Archive for October, 2006

Mengapa Kemudian Memilih Hidup Serumah

Adalah seorang kawan yang agak mabuk bir dingin di Taman Ismail Marzuki hamburkan tanya: Ah, mengapa kemudian harus menikah? Mengapa kemudian harus ada diksi itu dalam bahasa kita? Mengapa kemudian kata cinta yang seharusnya syahdu nan khusyuk itu, kini menjadi begitu mudahnya tercampur dan terlontar oleh manusia? Padahal, begitu banyak perceraian terdaftarkan. Begitu banyak pernikahan berantakan. Begitu banyak korban berceceran. Ah… mengapa menikah kini jadi sebuah keyakinan dengan mitos-mitosnya itu? Mengapa, kawan?! Mengapa?!

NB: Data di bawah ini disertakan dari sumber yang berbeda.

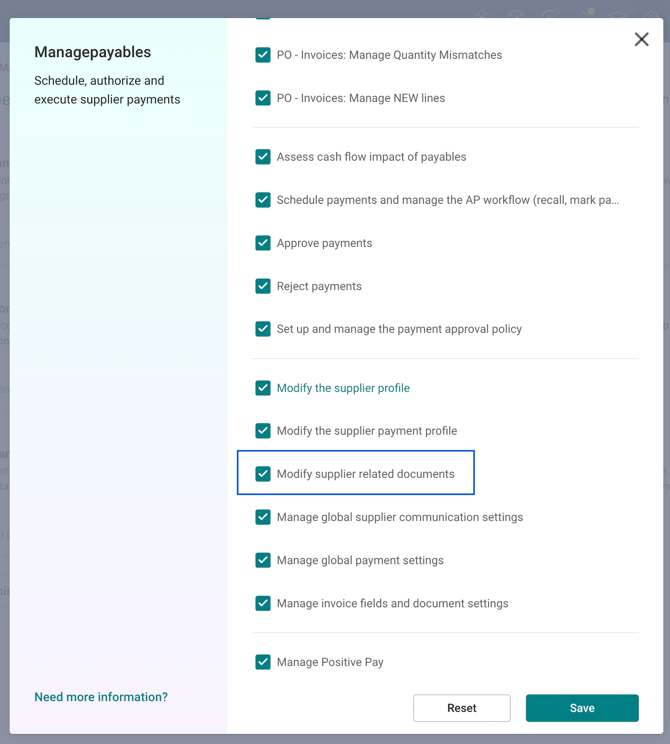Toggle Manage invoice fields and document settings
670x744 pixels.
coord(263,603)
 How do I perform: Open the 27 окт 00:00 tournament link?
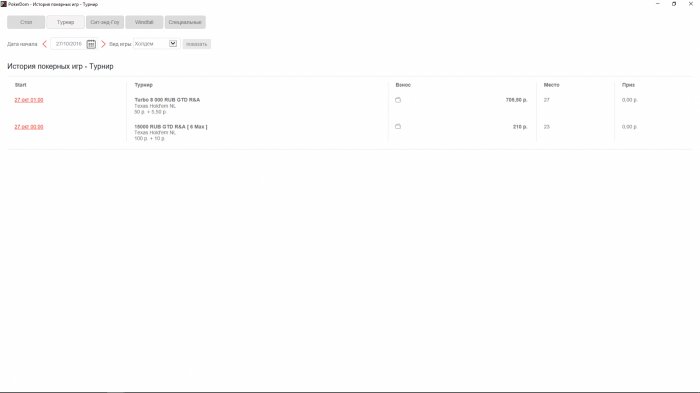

Dengan terperangah Aku menjawabnya. Mendelik. Menganga. Semabuk Akukah Ia? Entahlah. Yang jelas, ceracaunya itu telah mampu guncangkan sensasi berada diantara imaji dan realita itu. Jika kemudian keping demi keping ingatan kembali muncul dikepalaku, ini memang bukan salahnya. Aku tahu, Ia sebenarnya telah membangkitkan kembali gemuruh tanya. Yang kini kembali meruap. Dari balik lipatan dada. Jiwa. Rasa. Masa.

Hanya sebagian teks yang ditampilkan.